── Data for this task

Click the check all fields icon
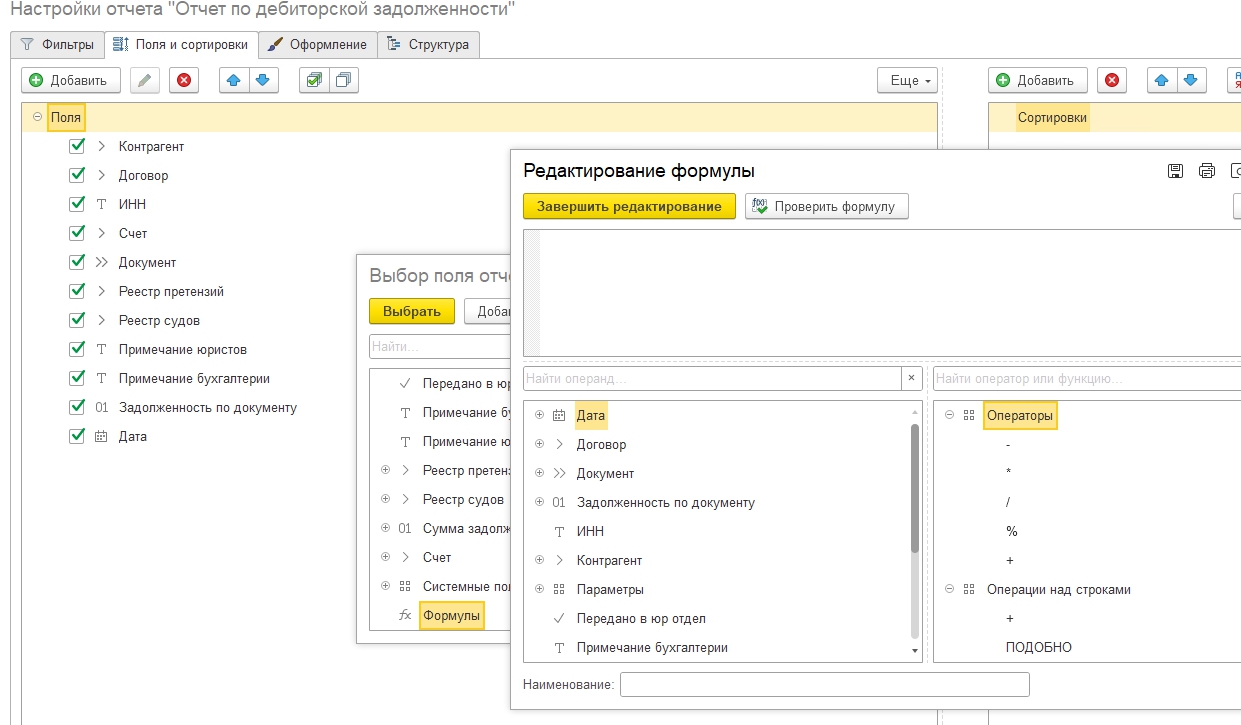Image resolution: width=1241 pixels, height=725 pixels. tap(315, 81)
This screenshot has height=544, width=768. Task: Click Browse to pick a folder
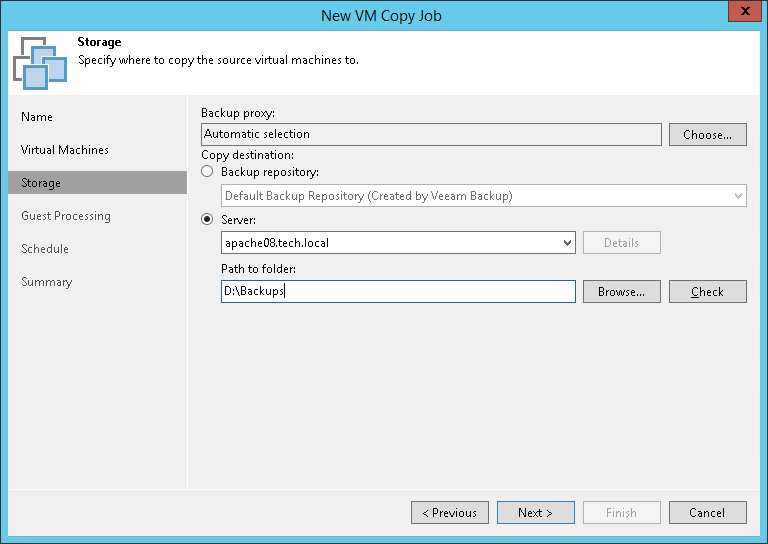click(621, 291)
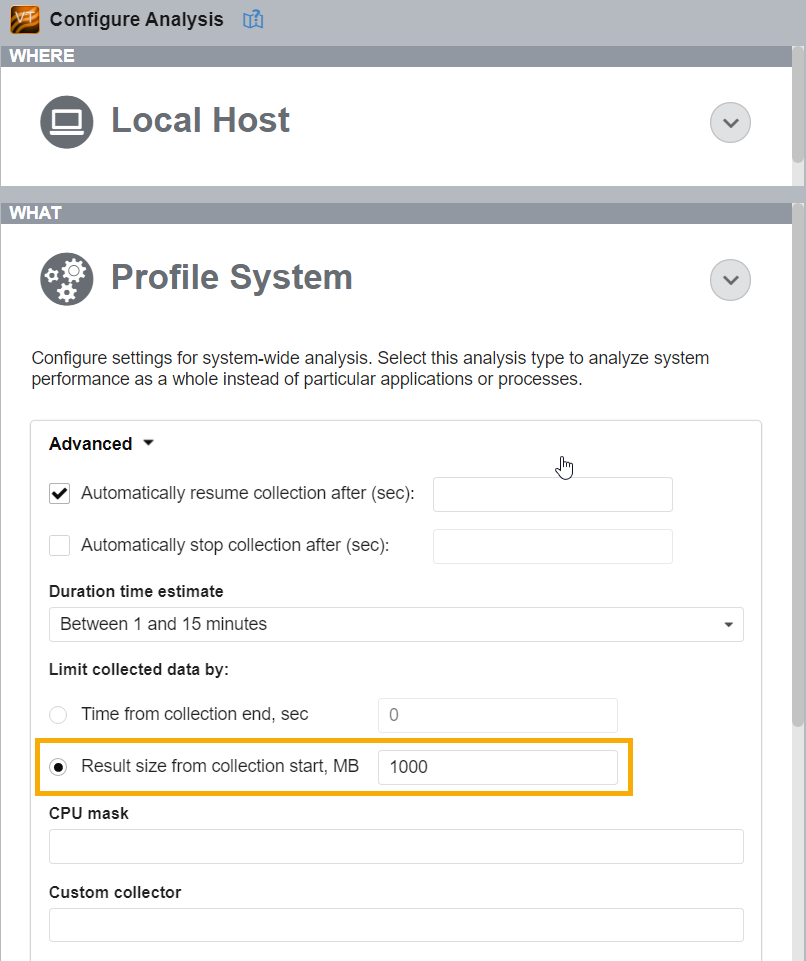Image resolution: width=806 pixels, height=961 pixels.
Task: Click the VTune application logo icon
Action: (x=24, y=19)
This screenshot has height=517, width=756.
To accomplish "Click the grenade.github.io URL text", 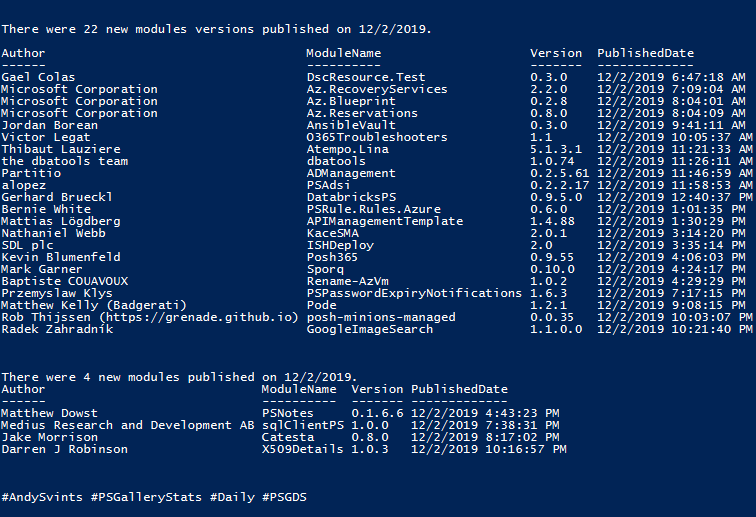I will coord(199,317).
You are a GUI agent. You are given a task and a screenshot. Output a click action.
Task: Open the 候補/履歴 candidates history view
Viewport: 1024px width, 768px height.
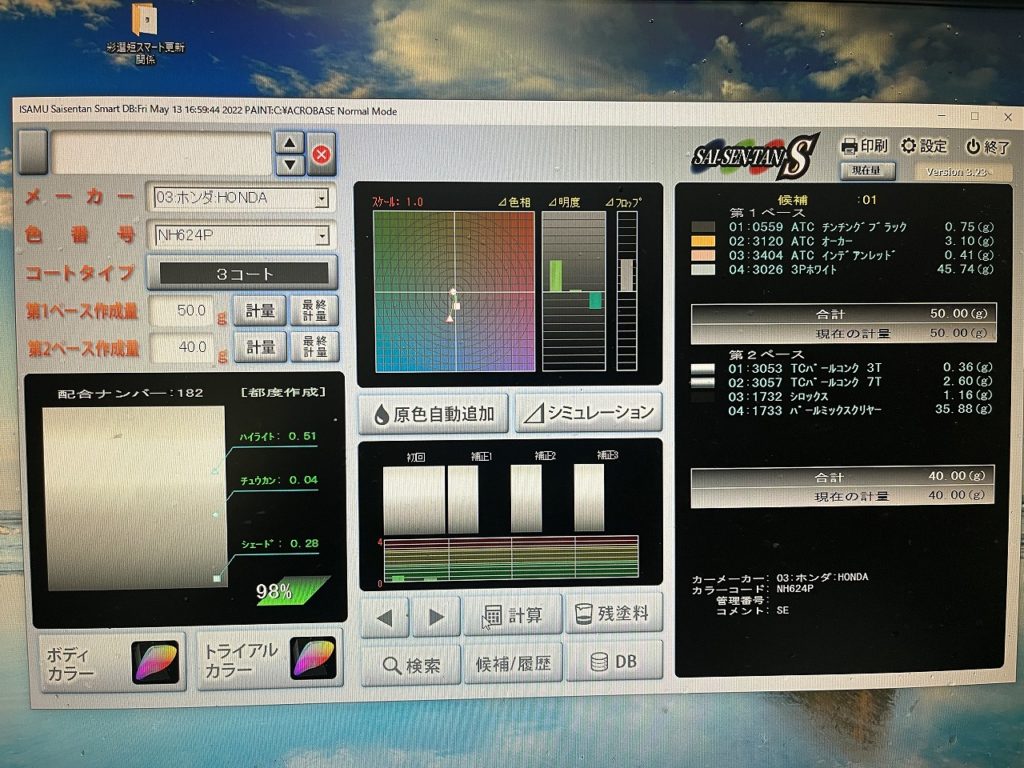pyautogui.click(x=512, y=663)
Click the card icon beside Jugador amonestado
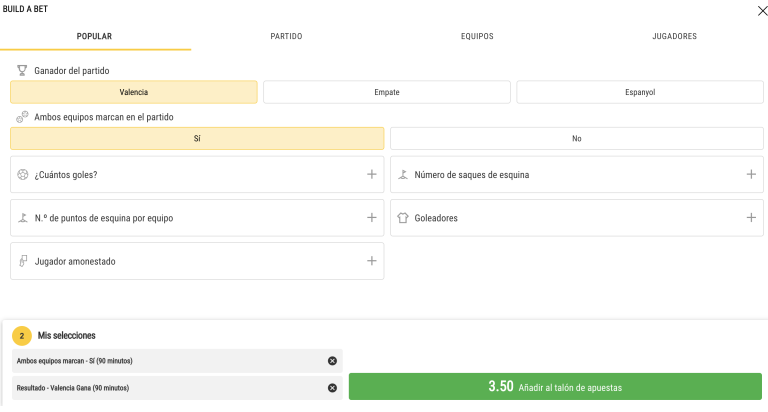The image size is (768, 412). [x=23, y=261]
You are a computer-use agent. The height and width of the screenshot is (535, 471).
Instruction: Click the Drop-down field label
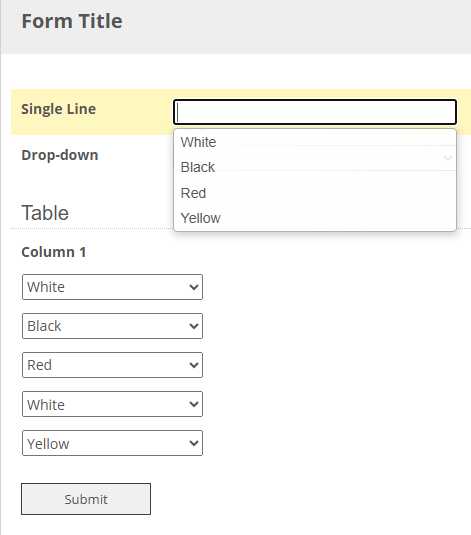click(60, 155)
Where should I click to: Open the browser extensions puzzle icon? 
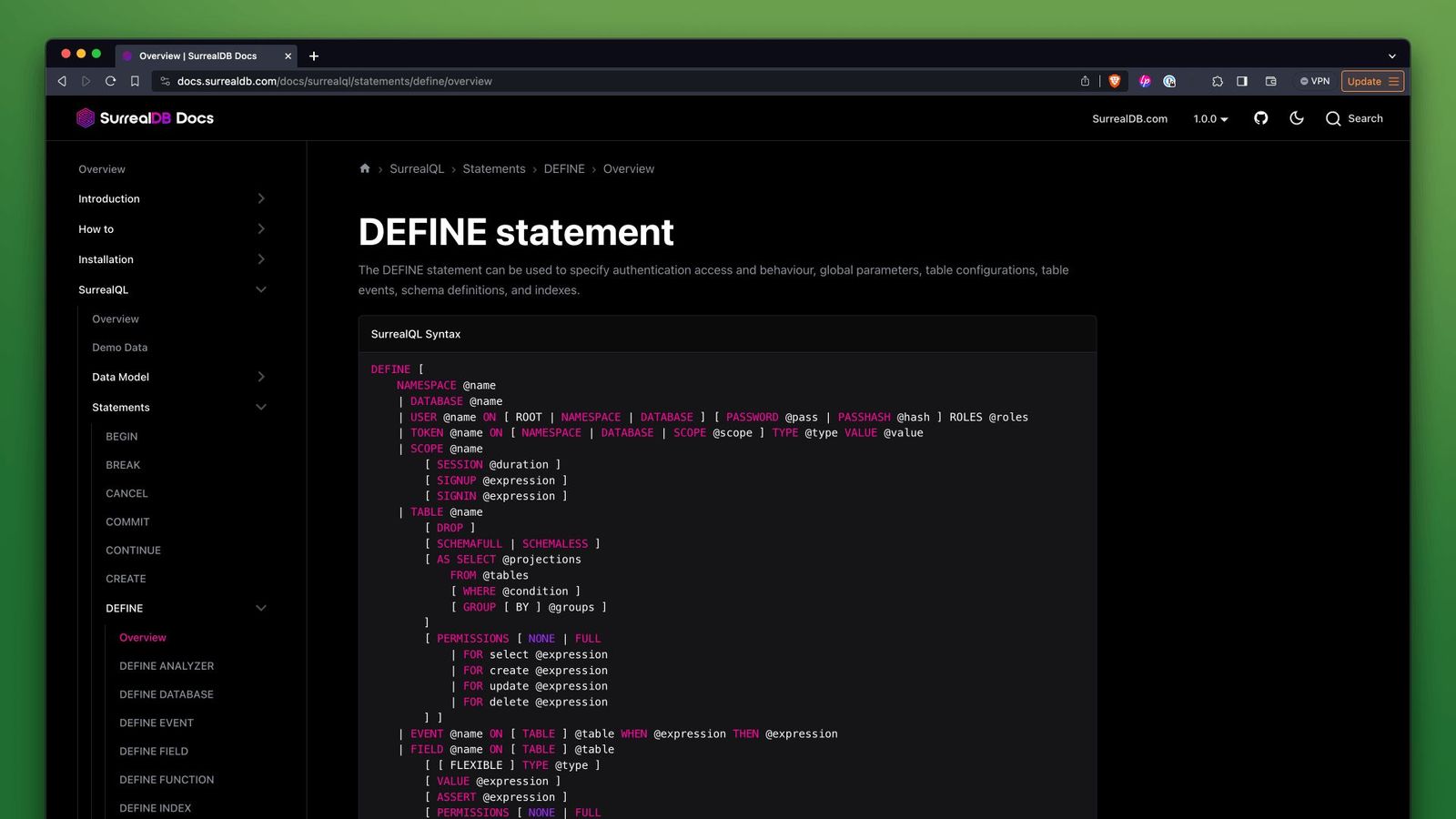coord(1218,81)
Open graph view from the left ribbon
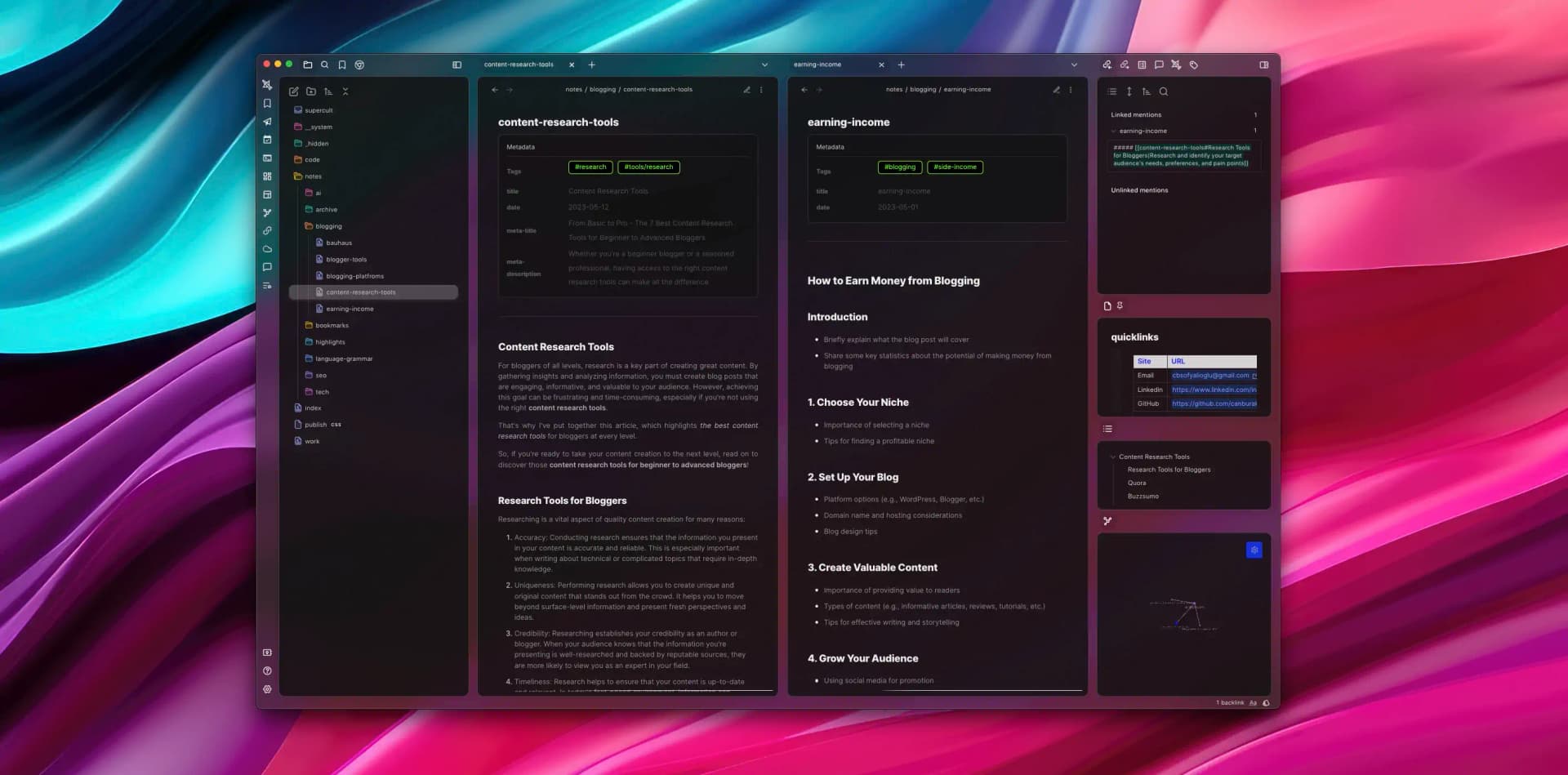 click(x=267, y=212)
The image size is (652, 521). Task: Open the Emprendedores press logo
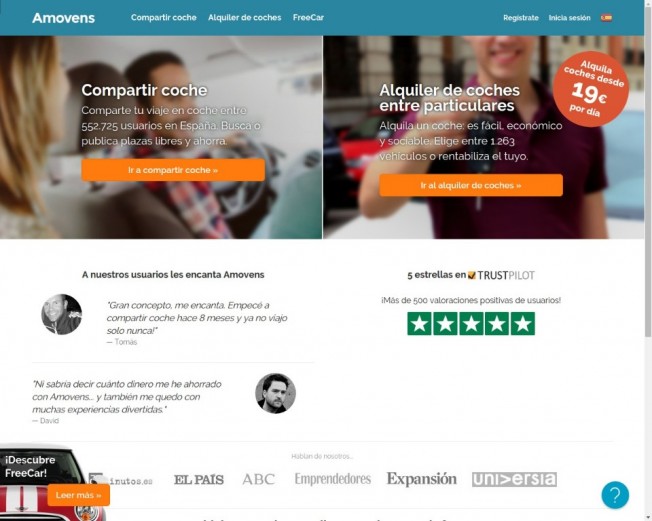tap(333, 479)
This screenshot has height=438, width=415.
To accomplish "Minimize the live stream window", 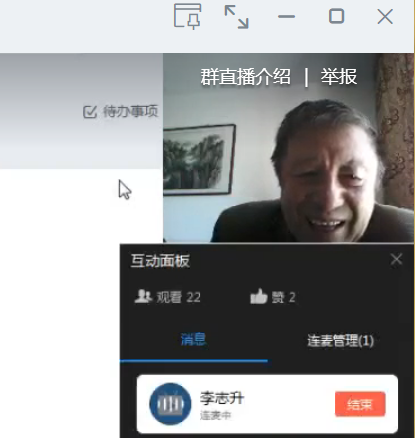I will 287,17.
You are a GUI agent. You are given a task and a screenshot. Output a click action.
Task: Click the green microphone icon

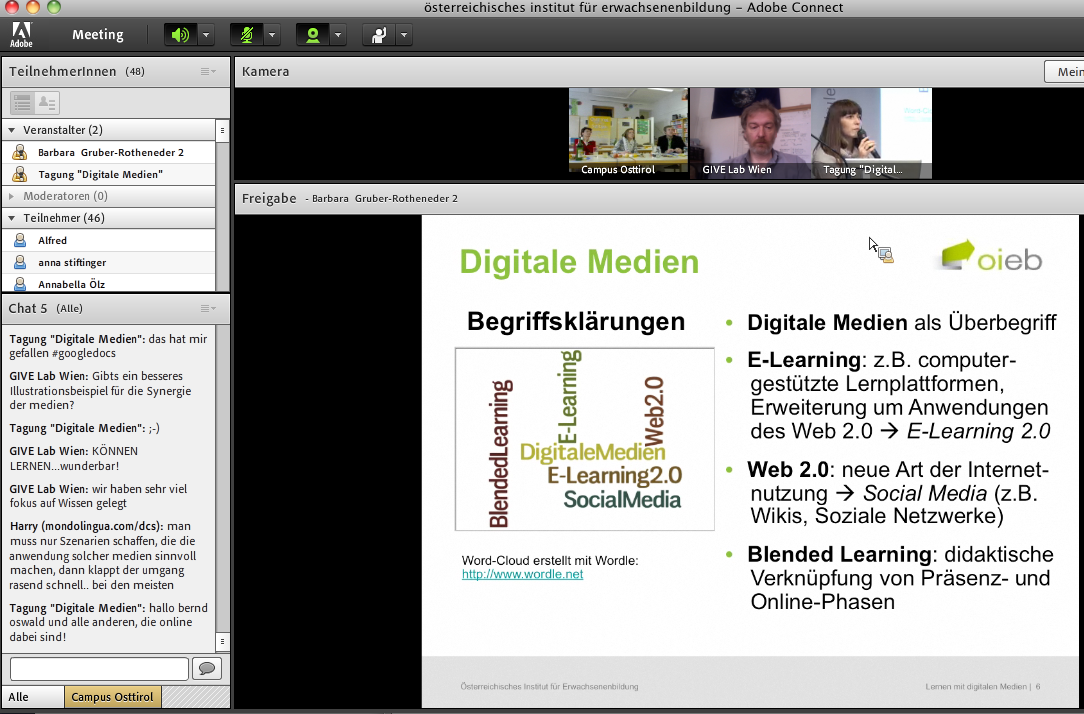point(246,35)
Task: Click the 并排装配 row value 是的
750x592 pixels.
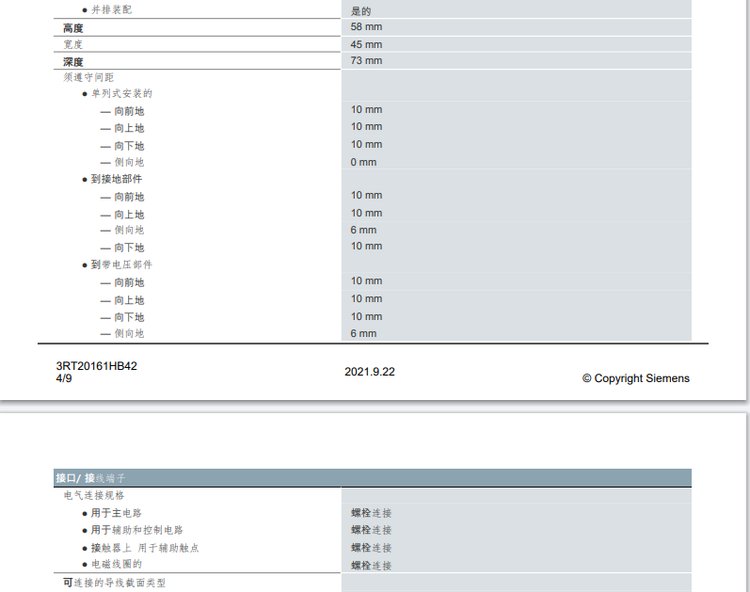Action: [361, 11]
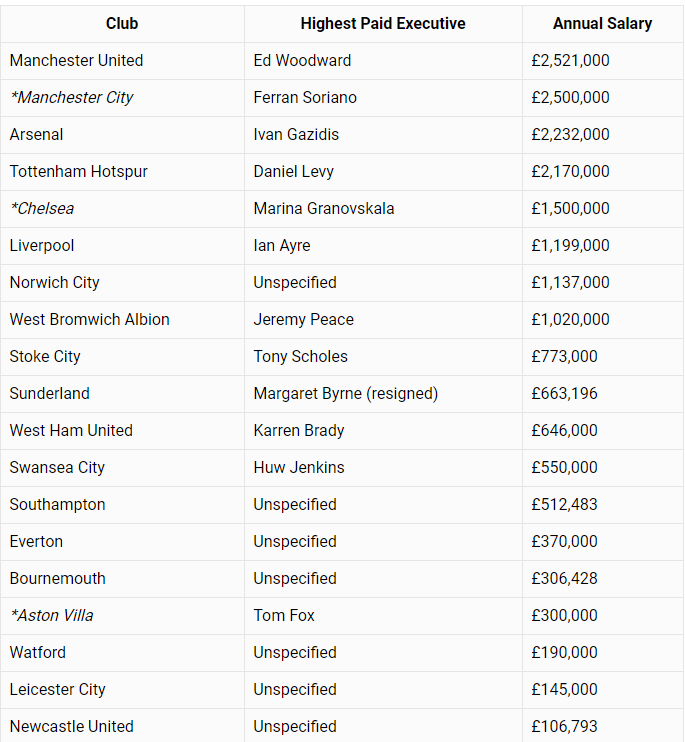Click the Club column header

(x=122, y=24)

────

Copy word for word only the lines above from the one with "You are a computer-use" through the one with "This screenshot has height=438, width=415.". Leave pictures out.

You are a computer-use agent. The height and width of the screenshot is (535, 471).
Instruction: Click the Drop-down field label
click(60, 155)
Where should I click to: Open the browser extensions puzzle icon? 
coord(1218,81)
Open graph view from the left ribbon
 click(x=267, y=212)
The image size is (652, 521). Task: Open the Emprendedores press logo
tap(333, 479)
This screenshot has height=438, width=415.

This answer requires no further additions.